Fue una mañana calurosa, espesa, y con mucho cansancio. Martina había dormido en la casa de mi mamá para que yo la viera al despertar, luego de un largo viaje. Sin embargo, haber llegado el día anterior a las 3 de la mañana no hizo nada agradable levantarme a las 6 a.m. aunque ahí estaba ella mirándome con esos ojos grandotes y lista para decirme claramente, y a sus 9 meses, “Mamá».
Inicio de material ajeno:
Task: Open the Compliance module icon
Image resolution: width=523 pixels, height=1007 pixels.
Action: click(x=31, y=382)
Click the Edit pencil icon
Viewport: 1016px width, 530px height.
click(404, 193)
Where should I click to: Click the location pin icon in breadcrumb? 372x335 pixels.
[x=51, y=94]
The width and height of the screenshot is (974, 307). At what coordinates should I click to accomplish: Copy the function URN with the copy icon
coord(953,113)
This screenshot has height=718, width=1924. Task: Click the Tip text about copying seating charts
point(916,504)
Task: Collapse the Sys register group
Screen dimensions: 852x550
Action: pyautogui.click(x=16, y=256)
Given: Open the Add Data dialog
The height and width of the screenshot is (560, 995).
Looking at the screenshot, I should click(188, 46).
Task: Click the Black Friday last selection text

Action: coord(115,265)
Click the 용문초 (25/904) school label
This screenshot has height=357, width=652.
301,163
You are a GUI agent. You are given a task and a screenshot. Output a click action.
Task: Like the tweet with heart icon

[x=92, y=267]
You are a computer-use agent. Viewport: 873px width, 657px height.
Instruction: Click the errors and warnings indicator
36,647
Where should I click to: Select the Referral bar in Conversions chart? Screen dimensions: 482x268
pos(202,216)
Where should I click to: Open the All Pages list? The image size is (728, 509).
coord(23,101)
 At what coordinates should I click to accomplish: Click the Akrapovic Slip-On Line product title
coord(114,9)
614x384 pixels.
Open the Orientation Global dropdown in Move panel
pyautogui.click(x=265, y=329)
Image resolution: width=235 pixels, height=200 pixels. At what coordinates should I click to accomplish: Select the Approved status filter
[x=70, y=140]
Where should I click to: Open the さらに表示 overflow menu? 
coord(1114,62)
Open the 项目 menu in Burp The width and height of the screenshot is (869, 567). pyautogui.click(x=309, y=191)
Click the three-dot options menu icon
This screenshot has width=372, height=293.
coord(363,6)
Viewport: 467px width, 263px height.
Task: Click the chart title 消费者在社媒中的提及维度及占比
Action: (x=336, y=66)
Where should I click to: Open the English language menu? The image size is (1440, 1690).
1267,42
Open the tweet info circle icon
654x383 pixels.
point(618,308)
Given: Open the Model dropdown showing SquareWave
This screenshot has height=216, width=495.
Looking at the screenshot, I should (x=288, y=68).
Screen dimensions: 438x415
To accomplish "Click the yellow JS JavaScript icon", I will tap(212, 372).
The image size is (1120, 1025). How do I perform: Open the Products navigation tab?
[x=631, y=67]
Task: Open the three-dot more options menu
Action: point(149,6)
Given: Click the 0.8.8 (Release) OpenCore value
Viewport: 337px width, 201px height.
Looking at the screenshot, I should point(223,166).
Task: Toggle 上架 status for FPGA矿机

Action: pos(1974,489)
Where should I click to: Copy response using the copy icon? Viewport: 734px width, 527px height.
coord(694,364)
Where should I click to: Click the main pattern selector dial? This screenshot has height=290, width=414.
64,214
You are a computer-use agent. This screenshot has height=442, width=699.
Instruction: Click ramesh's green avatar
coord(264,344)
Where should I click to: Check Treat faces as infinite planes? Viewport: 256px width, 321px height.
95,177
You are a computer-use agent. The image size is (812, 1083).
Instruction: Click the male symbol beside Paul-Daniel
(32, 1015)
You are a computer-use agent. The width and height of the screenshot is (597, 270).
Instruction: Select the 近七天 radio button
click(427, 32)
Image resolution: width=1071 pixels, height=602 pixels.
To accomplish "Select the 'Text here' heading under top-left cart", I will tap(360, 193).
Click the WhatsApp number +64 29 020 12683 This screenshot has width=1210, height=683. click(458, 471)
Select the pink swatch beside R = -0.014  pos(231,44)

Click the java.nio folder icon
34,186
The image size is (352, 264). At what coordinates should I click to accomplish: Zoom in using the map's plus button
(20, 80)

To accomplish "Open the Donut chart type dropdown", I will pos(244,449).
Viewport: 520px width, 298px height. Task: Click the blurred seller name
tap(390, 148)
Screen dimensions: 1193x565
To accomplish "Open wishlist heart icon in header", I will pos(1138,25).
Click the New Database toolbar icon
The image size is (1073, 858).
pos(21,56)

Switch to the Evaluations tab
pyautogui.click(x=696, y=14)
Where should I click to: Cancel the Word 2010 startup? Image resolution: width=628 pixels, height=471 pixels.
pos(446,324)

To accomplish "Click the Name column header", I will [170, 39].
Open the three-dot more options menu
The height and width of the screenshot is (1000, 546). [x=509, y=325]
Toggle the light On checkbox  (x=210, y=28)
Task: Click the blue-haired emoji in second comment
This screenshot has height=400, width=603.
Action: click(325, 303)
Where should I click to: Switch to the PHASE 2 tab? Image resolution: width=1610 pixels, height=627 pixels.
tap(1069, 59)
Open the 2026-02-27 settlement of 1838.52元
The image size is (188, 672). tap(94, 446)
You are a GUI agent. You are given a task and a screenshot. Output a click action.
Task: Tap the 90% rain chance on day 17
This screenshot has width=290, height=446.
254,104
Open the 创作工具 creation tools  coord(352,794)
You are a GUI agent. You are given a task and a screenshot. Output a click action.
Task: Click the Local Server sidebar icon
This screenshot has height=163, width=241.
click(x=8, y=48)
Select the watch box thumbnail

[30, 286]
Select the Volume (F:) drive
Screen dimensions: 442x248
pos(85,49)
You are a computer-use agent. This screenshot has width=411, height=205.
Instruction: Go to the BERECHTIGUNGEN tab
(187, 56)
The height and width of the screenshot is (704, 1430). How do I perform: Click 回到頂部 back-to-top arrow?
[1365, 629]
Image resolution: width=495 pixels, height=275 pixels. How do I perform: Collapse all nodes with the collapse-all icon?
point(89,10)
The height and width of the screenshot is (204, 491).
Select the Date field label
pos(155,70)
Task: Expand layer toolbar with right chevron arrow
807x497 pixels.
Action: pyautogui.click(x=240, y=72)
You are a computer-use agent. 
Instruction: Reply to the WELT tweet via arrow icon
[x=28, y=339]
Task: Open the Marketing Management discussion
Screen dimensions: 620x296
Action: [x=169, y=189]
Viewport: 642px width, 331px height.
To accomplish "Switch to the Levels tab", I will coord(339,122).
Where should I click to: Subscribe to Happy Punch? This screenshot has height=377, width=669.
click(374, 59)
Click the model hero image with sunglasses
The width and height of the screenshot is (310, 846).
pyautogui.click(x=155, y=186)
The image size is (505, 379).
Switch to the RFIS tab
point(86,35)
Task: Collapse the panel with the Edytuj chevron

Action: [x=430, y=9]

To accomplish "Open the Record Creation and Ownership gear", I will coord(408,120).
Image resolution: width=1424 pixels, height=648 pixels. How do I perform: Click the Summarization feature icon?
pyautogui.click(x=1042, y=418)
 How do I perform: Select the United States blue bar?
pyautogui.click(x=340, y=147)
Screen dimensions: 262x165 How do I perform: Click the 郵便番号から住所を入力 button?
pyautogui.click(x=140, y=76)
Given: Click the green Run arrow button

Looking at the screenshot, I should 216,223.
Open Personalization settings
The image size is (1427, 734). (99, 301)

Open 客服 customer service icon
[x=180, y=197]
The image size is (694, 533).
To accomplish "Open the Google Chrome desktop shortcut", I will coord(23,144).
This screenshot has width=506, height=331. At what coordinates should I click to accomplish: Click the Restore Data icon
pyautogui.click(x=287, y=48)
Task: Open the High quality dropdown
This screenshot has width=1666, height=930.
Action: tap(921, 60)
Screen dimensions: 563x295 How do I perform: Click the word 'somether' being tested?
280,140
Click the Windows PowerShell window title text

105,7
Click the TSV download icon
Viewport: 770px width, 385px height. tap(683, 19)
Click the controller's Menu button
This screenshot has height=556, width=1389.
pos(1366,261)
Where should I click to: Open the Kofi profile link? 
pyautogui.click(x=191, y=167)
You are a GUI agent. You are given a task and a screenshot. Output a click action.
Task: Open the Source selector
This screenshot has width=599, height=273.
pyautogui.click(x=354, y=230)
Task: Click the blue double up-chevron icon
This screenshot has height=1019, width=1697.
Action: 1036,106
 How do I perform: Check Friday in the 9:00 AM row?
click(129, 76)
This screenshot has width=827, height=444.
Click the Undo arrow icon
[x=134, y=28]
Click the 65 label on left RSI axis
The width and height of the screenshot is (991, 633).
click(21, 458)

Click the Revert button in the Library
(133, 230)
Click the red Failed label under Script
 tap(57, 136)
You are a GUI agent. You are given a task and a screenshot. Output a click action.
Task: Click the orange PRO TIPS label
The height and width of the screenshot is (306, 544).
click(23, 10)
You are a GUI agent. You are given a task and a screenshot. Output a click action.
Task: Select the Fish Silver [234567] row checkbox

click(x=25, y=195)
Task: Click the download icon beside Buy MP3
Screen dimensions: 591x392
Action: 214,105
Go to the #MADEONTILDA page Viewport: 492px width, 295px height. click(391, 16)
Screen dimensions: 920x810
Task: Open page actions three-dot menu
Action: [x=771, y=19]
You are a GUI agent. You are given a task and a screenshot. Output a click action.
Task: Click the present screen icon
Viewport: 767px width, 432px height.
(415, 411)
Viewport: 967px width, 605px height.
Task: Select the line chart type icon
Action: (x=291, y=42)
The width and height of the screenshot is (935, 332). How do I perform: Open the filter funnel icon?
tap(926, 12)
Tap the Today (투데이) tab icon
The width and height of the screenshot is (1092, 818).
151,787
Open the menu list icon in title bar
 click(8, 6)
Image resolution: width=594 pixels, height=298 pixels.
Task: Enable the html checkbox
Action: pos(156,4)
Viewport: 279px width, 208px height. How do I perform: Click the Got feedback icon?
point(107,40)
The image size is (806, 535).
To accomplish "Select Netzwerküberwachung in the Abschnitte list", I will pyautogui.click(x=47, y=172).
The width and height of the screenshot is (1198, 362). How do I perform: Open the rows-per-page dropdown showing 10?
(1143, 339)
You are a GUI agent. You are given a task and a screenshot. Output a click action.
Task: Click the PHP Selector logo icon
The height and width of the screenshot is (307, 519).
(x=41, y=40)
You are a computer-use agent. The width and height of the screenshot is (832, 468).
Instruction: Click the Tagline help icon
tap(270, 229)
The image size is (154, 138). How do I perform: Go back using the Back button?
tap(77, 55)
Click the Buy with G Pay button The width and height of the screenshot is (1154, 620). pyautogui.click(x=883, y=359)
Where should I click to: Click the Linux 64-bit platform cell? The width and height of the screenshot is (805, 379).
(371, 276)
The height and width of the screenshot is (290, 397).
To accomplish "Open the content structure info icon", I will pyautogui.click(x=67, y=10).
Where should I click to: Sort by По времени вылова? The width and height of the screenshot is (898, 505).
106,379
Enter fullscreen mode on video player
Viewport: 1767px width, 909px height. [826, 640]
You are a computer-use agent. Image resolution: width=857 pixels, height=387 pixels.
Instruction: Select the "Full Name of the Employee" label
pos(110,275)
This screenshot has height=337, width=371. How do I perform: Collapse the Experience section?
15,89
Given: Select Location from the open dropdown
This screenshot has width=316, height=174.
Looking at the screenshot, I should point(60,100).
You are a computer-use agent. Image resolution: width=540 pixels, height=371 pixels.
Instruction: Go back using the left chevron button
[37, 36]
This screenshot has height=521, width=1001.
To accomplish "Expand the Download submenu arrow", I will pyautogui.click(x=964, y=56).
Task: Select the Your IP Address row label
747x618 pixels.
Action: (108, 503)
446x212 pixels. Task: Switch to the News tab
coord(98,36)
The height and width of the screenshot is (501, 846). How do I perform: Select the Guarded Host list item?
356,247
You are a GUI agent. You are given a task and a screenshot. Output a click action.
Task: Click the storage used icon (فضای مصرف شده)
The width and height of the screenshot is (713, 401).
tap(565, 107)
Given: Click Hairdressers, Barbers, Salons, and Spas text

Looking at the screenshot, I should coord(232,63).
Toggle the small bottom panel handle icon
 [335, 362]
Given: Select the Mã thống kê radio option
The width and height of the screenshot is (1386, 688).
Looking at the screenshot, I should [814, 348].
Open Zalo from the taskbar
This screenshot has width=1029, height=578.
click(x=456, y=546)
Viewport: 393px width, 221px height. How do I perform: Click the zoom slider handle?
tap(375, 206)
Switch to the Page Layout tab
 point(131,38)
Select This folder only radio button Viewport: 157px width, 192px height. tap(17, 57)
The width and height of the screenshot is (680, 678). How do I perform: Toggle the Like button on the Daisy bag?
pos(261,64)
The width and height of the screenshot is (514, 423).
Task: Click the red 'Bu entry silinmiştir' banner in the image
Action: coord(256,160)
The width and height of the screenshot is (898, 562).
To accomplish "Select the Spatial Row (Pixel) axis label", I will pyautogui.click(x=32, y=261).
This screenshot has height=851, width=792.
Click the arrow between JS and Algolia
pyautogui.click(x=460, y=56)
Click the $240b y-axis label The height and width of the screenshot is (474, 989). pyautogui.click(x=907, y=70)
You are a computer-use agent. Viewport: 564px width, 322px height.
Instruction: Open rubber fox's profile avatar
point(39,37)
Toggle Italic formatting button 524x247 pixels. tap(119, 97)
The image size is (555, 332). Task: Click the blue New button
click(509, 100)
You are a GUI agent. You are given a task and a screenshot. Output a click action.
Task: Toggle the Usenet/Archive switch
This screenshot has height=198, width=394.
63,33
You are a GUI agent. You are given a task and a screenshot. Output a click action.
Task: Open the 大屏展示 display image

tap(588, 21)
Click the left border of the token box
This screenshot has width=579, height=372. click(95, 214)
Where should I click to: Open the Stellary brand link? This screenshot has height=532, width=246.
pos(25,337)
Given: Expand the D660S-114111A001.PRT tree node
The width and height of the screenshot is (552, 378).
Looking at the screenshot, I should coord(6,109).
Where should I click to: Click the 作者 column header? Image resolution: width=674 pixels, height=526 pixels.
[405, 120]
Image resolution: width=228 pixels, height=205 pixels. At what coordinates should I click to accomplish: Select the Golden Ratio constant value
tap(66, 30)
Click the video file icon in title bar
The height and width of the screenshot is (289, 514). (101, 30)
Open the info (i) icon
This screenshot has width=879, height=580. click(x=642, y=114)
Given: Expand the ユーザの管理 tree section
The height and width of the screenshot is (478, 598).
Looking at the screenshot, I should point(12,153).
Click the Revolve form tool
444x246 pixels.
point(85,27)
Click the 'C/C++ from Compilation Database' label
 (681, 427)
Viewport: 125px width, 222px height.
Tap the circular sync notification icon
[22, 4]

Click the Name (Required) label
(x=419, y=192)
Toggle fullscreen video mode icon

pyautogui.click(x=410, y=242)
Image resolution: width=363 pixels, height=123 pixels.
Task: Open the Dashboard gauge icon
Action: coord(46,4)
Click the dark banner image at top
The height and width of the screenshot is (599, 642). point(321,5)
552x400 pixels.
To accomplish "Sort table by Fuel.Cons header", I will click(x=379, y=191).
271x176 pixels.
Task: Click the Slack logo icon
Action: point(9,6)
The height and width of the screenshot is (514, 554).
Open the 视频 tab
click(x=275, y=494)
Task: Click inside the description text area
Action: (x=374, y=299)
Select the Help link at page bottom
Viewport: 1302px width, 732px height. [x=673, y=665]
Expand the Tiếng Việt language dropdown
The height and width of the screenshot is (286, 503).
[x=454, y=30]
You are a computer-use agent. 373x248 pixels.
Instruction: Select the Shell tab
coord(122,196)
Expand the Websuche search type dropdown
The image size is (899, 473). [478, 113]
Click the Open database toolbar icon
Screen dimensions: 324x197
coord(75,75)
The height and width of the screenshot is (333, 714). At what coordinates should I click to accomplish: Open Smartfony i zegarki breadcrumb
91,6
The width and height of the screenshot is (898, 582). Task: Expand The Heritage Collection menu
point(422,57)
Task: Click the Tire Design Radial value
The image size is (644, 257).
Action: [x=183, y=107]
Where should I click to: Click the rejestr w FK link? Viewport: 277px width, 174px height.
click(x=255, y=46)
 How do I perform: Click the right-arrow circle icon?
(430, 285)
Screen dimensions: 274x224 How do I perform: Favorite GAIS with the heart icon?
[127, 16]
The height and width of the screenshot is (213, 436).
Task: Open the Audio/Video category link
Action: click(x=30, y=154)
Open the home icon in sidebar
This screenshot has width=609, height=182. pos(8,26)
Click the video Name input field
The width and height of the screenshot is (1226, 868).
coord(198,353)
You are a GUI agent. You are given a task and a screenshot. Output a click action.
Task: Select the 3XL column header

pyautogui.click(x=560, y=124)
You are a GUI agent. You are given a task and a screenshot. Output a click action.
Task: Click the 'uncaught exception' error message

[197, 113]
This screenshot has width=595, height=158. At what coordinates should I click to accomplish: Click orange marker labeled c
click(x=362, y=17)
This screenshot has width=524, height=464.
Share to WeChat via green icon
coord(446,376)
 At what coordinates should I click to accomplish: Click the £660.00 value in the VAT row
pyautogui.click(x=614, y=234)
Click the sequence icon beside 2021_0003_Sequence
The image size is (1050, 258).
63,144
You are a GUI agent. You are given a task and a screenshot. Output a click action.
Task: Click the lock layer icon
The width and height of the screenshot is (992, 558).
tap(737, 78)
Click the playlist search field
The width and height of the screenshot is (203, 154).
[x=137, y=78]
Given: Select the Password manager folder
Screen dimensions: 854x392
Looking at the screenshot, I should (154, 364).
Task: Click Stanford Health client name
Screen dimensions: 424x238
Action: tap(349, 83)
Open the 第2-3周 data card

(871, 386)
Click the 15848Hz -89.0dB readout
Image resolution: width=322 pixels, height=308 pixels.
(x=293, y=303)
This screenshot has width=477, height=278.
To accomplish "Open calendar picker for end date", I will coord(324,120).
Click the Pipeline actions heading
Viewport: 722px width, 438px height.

La miré encantada, aunque pronto caí en un profundo sueño. Mi mamá y mi esposo se quedaron con ella. Habían pasado probablemente 9 meses exactos en los que yo nunca dormía más de 6 u 7 horas seguidas. Hoy era un lujo y mi cuerpo cayó en un sueño largo que se sintió como un premio.
Me desperté a las 4 o 5 de la tarde. Hace años no me recostaba a ver una película con mi mamá. Prendimos el televisor y estaba la ‘Bella del señor’. Vestidos largos, tragedia y amor ¿Qué más puede pedir uno para un apacible sábado?
Por un momento, sentí como si hubiera retrocedido el tiempo. Yo era la de antes, antes de irme de Colombia, de estudiar, de tener a mi hija. De nuevo en la casa materna, con el sonido de los grillos, los gatos rodeándome y la bañera. Me sumergí una hora y a oscuras me hundí en el agua. Un descanso. Un respiro para pensar en el cansancio, en los moretones, que a veces dejan la tristeza y la felicidad.
Un regreso al hogar. Un solo día para respirar, para darme cuenta de que los lapsos de tiempo en que podemos admirar hacia el pasado son cortos y que, por suerte, ya no somos los mismos.